Il se leva et elle abandonna là ses interrogations, craignant maintenant ce qu'il pourrait faire, désireuse de l'entendre tout en redoutant de percevoir cette voix à l'accent chantant et aux inflexions chaleureuses. Elle ne comprit d'abord pas ce qu'il fabriquait alors que depuis qu'elle s'était tournée vers lui, elle ne l'avait pas quitté des yeux et c'est quand il s'approcha d'elle, verres à la main, qu'elle le put. Elle accepta sans mot dire et sans tarder le hanap proposé, le saisissant de ses doigts gantés et n'osant pas le refuser de peur d'aggraver la tension les environnant tous deux. Elle ne boirait pas car elle ne buvait pas le soir. Après les vêpres, elle ne consommait plus rien qui fut solide ou liquide, hormis une tisane quand cela s'imposait. Il lui arrivait bien de faire quelques écarts, pour le plaisir mais là, en cette soirée, en ces conditions... en sa compagnie, elle pressentait que cela se révèlerait peu raisonnable. Du reste, depuis le début de la semaine, cette fameuse semaine qui les avait déjà vu recevoir tour à tour quatre candidats, elle s'était astreinte à une discipline de fer, rendant plus contraignantes encore ses habitudes de vie. Et puis, il y avait ce souvenir d'une veillée morose qui s'imposa à elle, celle où égarée, elle avait bu plus que de raison; Kreuz débarqué à Carpentras à l'improviste l'avait sévèrement tancée et la leçon l'avait d'autant plus souffletée de son âpreté qu'elle émanait de ce mentor avec lequel elle s'était brouillée.

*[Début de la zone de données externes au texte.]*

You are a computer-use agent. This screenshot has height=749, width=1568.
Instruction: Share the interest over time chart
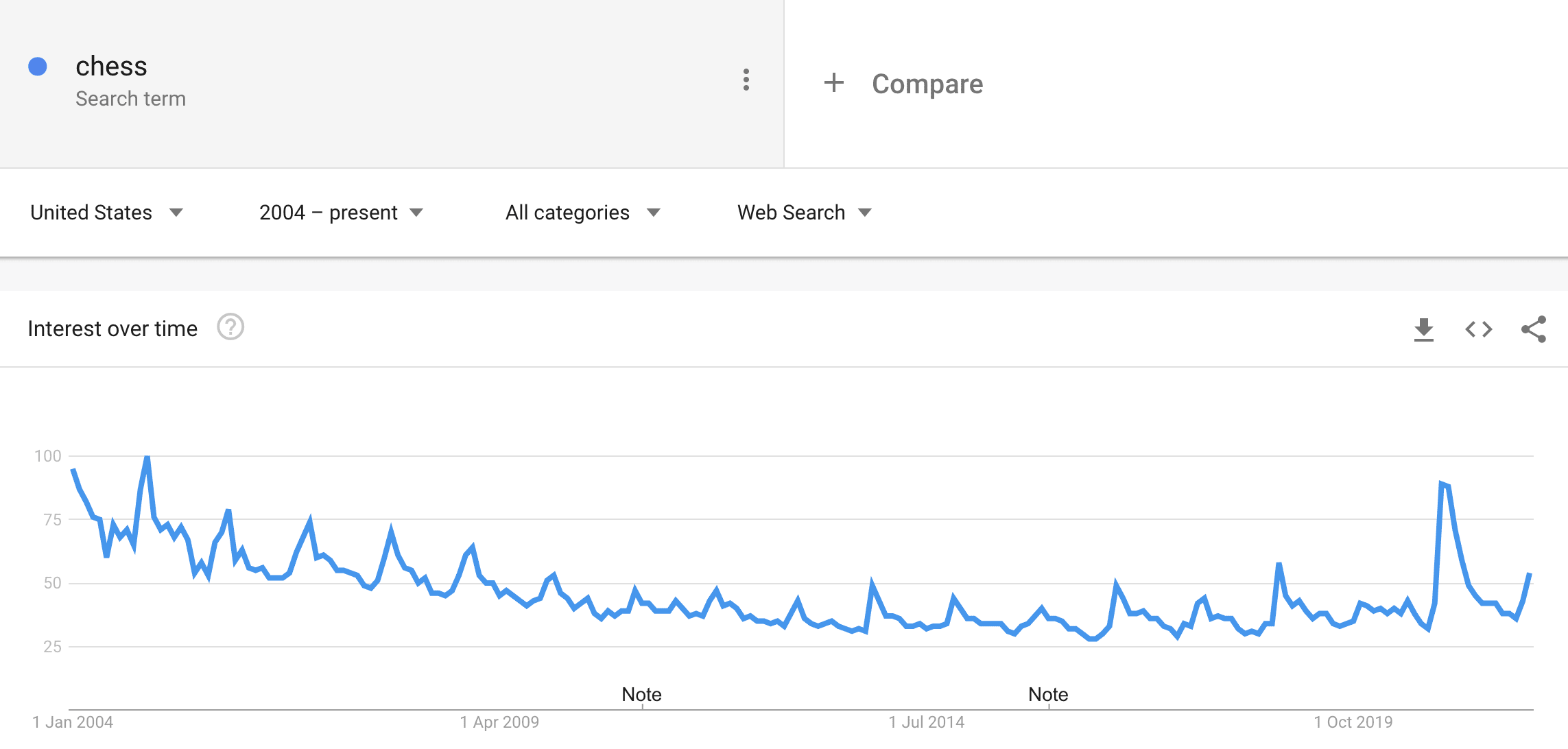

Le récipient fut posé en un coin alors qu'il commençait enfin à parler et elle s'assit comme il le lui proposait, après qu'elle se fût débarrassée de la mante qui l'habillait encore. S'installant en prenant garde à ne pas froisser sa cottardie de taffetas noir boutonnée du col s'arrondissant autour du cou à la ceinture qui enserrait sa taille, elle passa sa longue natte torsadée sur l'une de ses épaules, les yeux toujours rivés sur le liquide ambré. Puis, alors qu'elle entreprenait de se déganter avec lenteur, mettant au jour ses mains blanches aux doigt tous ornés de bagues, il la prit par surprise, lançant une autre phrase qu'elle crut tout d'abord avoir rêvée. Le mot « supplice » lui fit relever les yeux et elle le contempla, les sourcils légèrement froncés. C'était cela – juste cela et tellement cela – qui était déroutant chez lui et qui arrivait de temps à autre, c'était cela, ces saillies laissant entrevoir, comme à Vincennes, ses élans folâtres ou comme ici, une part d'un désarroi qu'elle ne s'était que récemment expliqué. Elle avait eu vent de la perte qui l'avait affecté plus tôt dans l'année, cette perte dont il ne lui avait jamais parlé; pourquoi d'ailleurs l'aurait-il fait? Ni amis, ni connaissances, simplement camarades au sein d'un Grand Office Royal. Alors, que voyait-il en elle pour agir ainsi en sa présence et se laisser aller à de tels aveux?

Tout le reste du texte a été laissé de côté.